Fuat Ko Ksal et al (2007) experimentally investigated on the mechanical properties of concrete specimens produced by using silica fume and steel fibre. The main objective of this work was to obtain a more ductile high strength concrete produced by using both silica fume and steel fibre. Two types of steel fibre with aspect ratios (fibre length/fibre diameter) of 65 and 80 were used in the experiments and volume fractions of steel fibre were 0.5% and 1%. Additions of silica fume into the concrete were 0%, 5%, 10% and 15% by weight of cement content. Water/cement ratio was 0.38 and the reference slump was 120 ± 20 mm. Slump test for workability, air content and unit weight tests were performed on fresh concretes. Compressive strength, splitting tensile strength and flexural strength tests were made on hardened concrete specimens. Load–deflection curves and toughness of the specimens were also obtained by flexural test performed according to ASTM C1018 standards. Flexural tests on beam specimens were achieved using a closed loop deflection-controlled testing machine. The use of silica fume increased both the mechanical strength and the modulus of elasticity of concrete. On the other hand, the addition of steel fibre into concrete improves toughness of high strength concrete significantly. As the steel fibre volume fraction increases, the toughness increases, and high values of aspect ratios give higher toughness. The toughness of
Synthetic fibres have become more popular in recent years as secondary reinforcement in cementitious materials. This is due to the fact that they can provide effective and relatively inexpensive reinforcement for concrete compared to conventional fibres such as asbestos, steel and glass. Synthetic fibre types that have been utilized in cementitious matrices so far are namely; polyethylene (PE), polypropylene (PP), acrylics (PAN), polyviny1 alcohol (PVA), polyamides (PA), aramid, polyester (PES) and carbon. The properties of synthetic fibres may vary broadly, especially in term of modulus of elasticity. This characteristic plays an important role when fibres are used for producing composites (Zheng & Feldman 1995).

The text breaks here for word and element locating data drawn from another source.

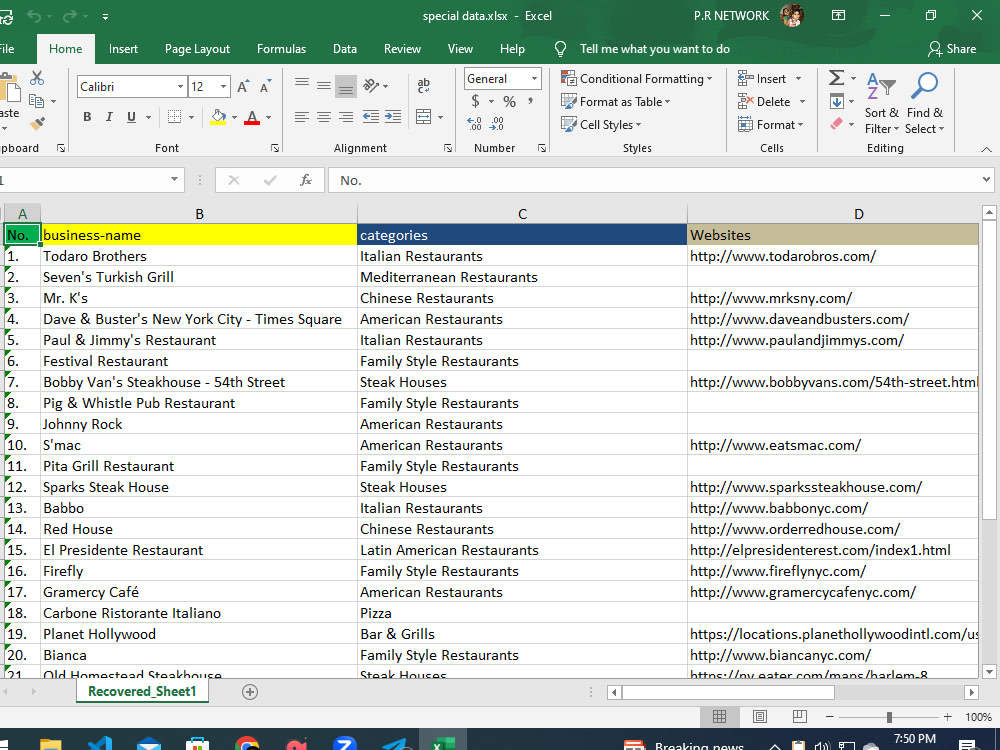The height and width of the screenshot is (750, 1000).
Task: Open the General number format dropdown
Action: (534, 78)
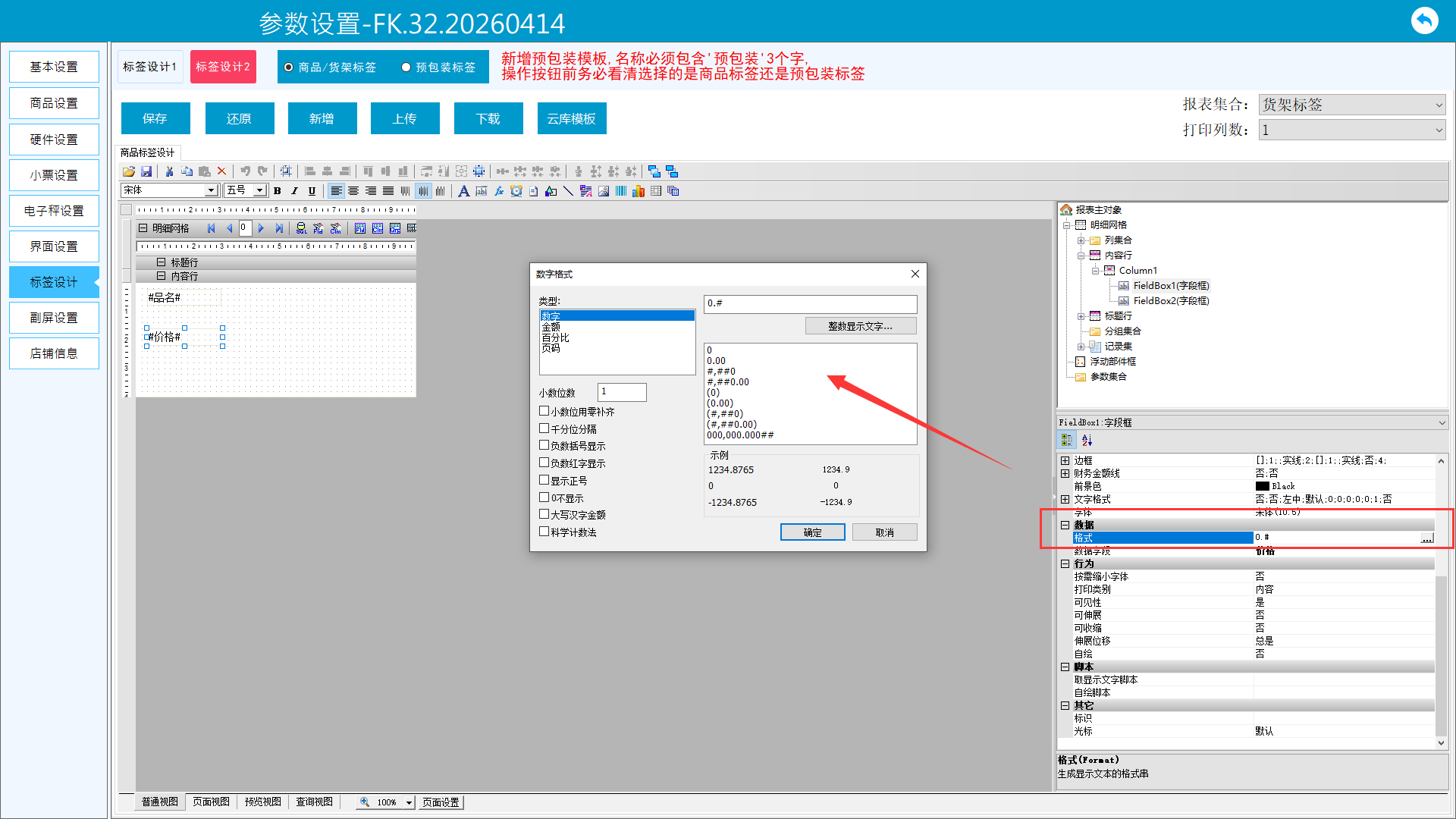Viewport: 1456px width, 819px height.
Task: Enable the 千分位分隔 checkbox
Action: [x=544, y=428]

The concrete covering is made rough using a coarse sandpaper texture and then cleaned with an air blower to remove all dirt and debris at the time of bonding of fiber. After that, the epoxy resin is mixed in accordance with the manufacturer’s instructions. The mixing is sent out in a plastic container (100 parts by weight of Araldite LY 556 to 10 parts by weight of Hardener HY 951). After their uniform mixing, we can cut the fabrics according to the size then the epoxy pitch is applied to the concrete surface. Then the BFRP sheet is placed on the head of epoxy pitch coating and the pitch is squeezed over the rambling of the fabric with the roller. Air bubbles captured at the epoxy/concrete or epoxy/fabric interface are discarded. While solidification of the epoxy, a consistent uniform pressure is applied on the composite fabric surface in order to eject the excess epoxy pitch and to assure satisfying contact between the epoxy, the concrete, and the fabric. This procedure is carried out at room temperature. Concrete beams reinforced with glass fiber fabric are preserved for 24 hours at room temperature before the examination.